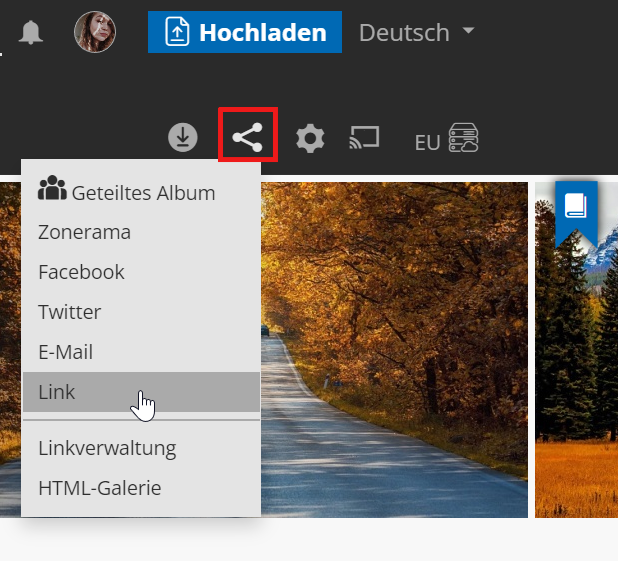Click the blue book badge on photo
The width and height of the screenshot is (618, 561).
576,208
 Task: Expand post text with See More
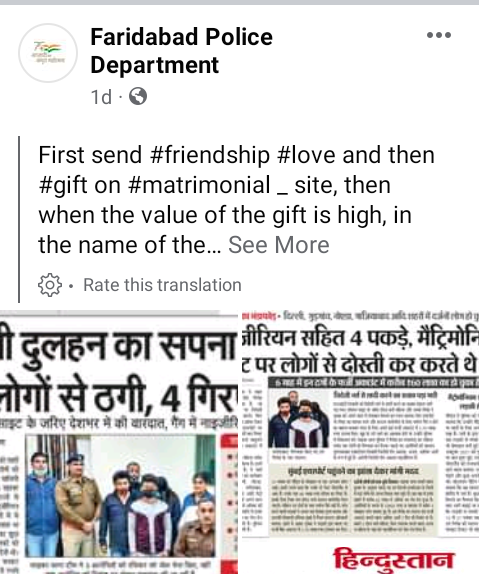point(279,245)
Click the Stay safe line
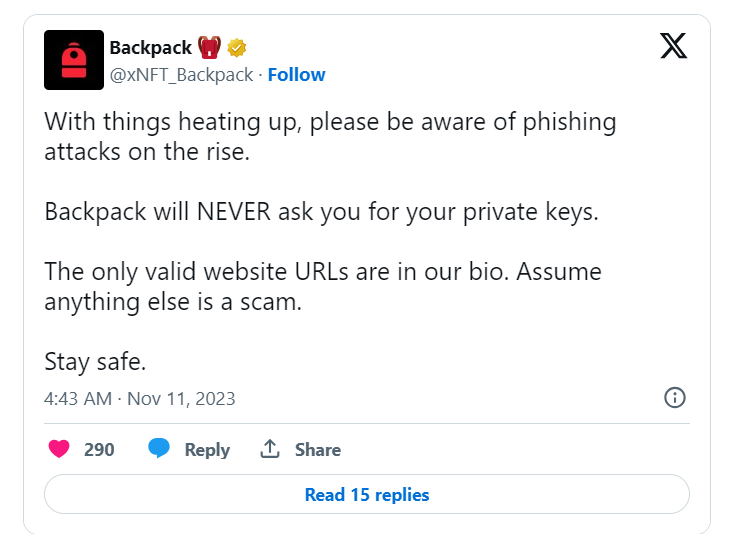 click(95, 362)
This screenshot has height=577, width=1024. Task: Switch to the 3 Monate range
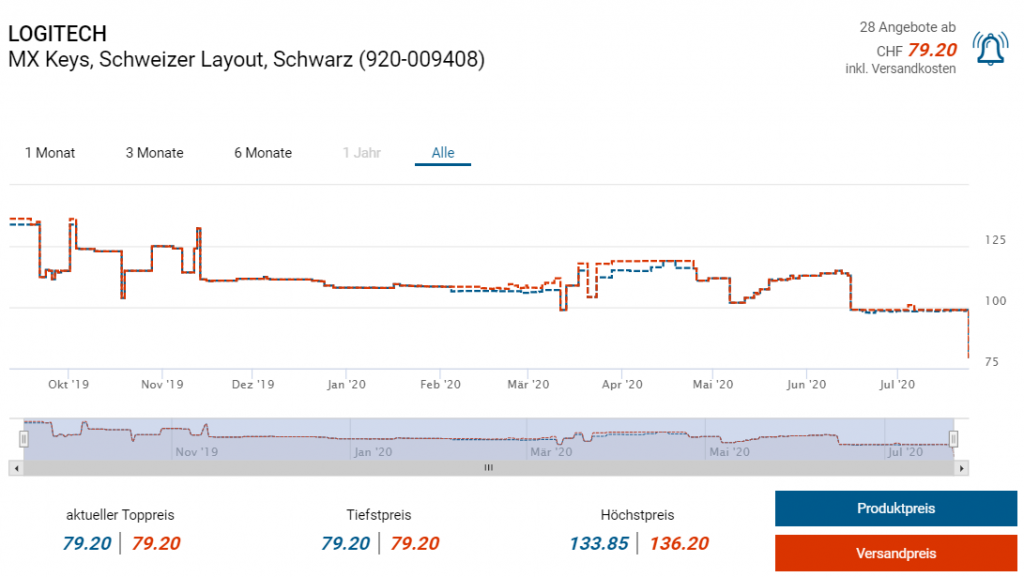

* * *

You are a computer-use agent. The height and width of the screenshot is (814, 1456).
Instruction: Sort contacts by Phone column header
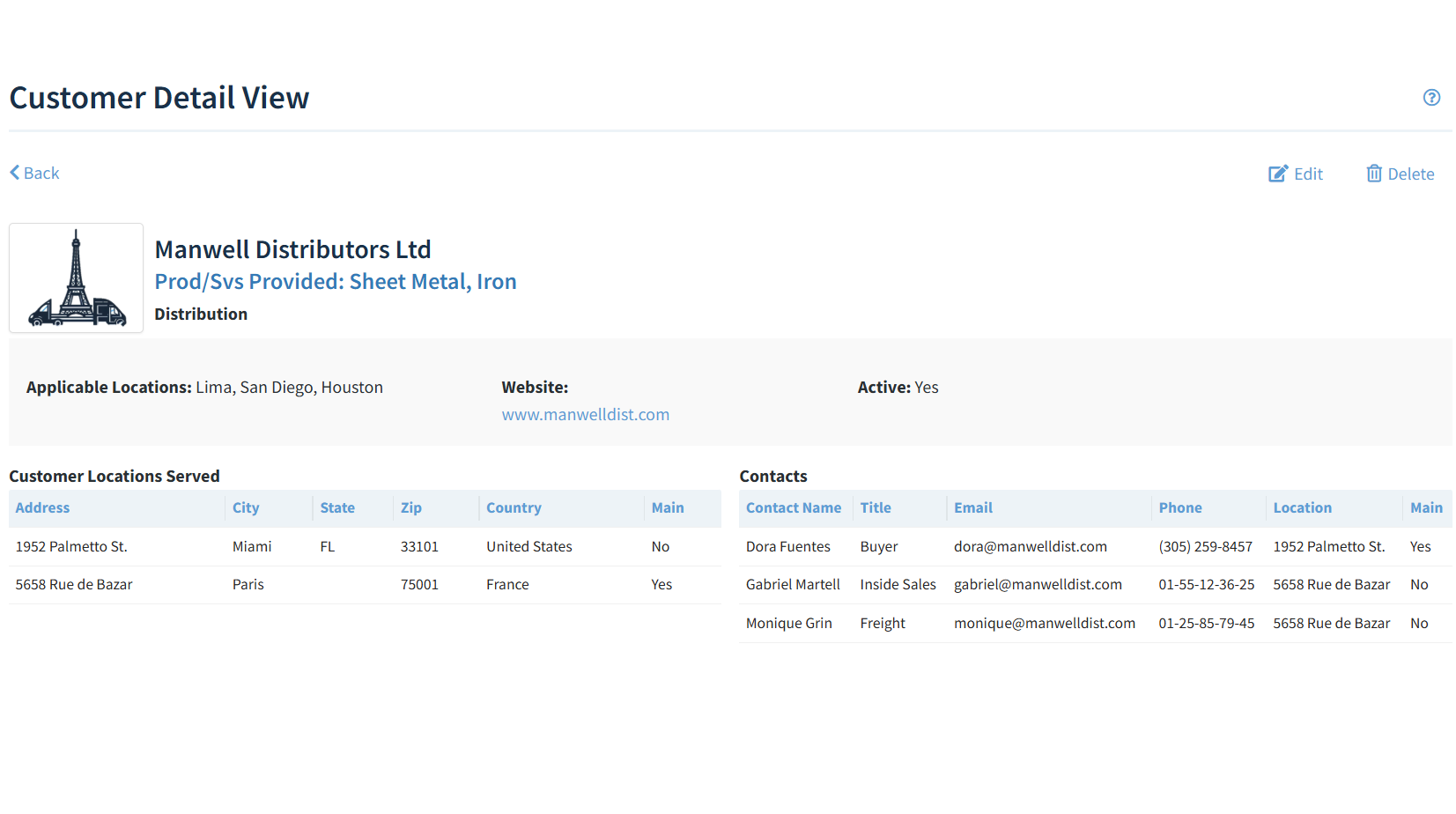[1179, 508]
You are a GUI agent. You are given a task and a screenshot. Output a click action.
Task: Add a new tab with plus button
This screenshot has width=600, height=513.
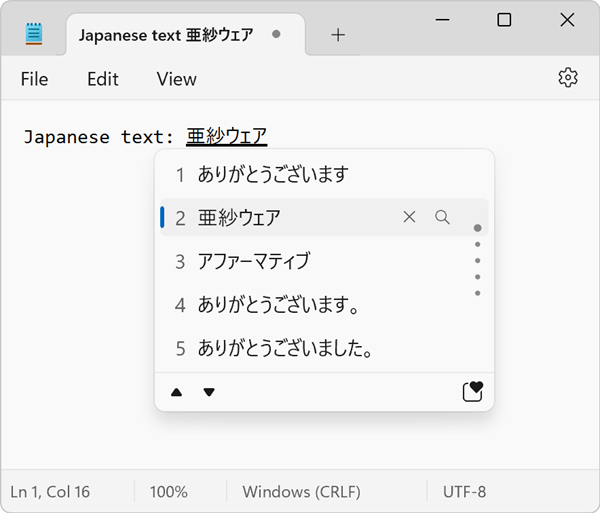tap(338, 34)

§ **REQUIREMENT**: Tell how many lines of the records above hold "agent", giving the number and nothing else.

§ **RESULT**: 2